> [Job 1] In the passage about the horror film Cabin, what does Marty examine in the basement while the others uncover horror totems?
> [Job 2] Sum up the passage about the horror film Cabin in two sentences.
> [Job 3] Write the next part of the passage about the horror film Cabin, picking up after its final sentence.

> [Document passage]
::::::::

Character roles are only one of many clichés Marty notes; the film begins massing a collection of horror tropes very early, with characters exploring the cabin’s basement and discovering old-timey photos, an abandoned diary, old bride’s dresses, sea conches, puzzle spheres, and a dusty music box. While the others are busy uncovering these totems, Marty attends to the single item in this scene that isn’t an outward allusion to iconic, cliché instruments of the horror genre: a reel of film. The great irony of this, of course, is that metatextuality is a constant of horror filmmaking, whether it be New Nightmare, Scream, Halloween: Ressurrection, Hellraiser: Hellworld, or any other number of films. Marty’s role is therefore to both deconstruct the actions of Cabin’s characters while actively standing in as a horror genre trope; likewise, he pushes back against the horror filmmaking system, questioning, and ultimately deconstructing it, but also falls in line with its trappings. This is made most evident when a ghostly voice wakes him from his sleep, instructing him to “Go for a walk”. He initially questions it, yelling that he won’t “do a little puppet dance” for the voice.  But then, in anger, he decides to go for a walk.

The entire first half of the film, while enjoyable, is less compelling than its second, if only because it refuses to allow escape beyond the typical horror entry. The first 45 minutes hit every traditional horror beat—a long drive into the wooded mountains ala The Shining and The Evil Dead, a chance encounter with an unnamed grotesque man at an abandoned gas station, a swift influx of zombies. When Curt (Jules’s boyfriend) crashes his motorcycle into the cabin’s invisible forcefield, subsequently plummeting to his death, he isn’t merely slamming against a fictional device—the forcefield acts as a barrier, limiting any expansion outside the expected horror formula; the characters can’t escape, and the universe can’t expand.

::::::::

> [Dataset content]

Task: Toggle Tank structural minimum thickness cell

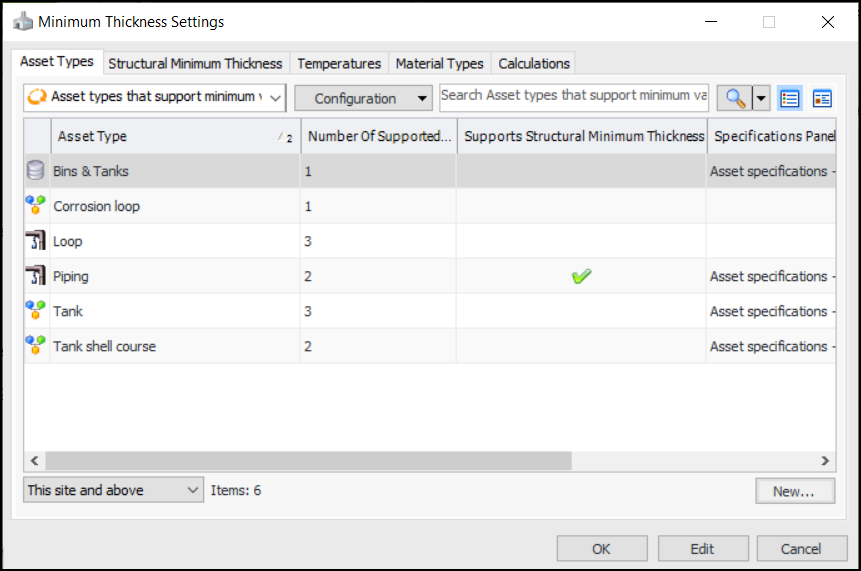Action: coord(581,311)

::::::::

> [Answer 1] A reel of film.

> [Answer 2] Marty both picks apart the horror clichés that pile up in Cabin and acts as one of them: he questions the filmmaking system, yet gives in to it, as when he angrily obeys a ghostly voice telling him to go for a walk. The film's first half is less compelling than its second because it hits every traditional horror beat, and the invisible forcefield that kills Curt works as a barrier that keeps the story inside the expected horror formula.

> [Answer 3]
The engineers experience their own dissatisfaction with the genre’s limitations, bemoaning “Zombies…remember when you could just throw a girl into a volcano?”. One of the two primary engineers longs to see a merman used as the horror of just one of their experiments; though this is easily written off as a throwaway joke, its later payoff is huge, as are its real-world implications. In decades of living on this planet, I’ve yet to witness a single film that used mer-people as its villain. There are monsters that appear on the engineers “possibility list” that, though legitimately horrifying, have experienced little-to-no actual screen exposure; instead, we’re inundated year after year with derivative zombie knockoffs and half-hearted reboots of established iconic characters. This predictability—the “formula” of the Hollywood horror genre—is vaguely hinted at when we’re told “Maintenance wins every year” even though they’re uncreative; when “Zombie Redneck Torture Family” is chosen from the list of possibilities, it is then no surprise that this was maintenance’s pick.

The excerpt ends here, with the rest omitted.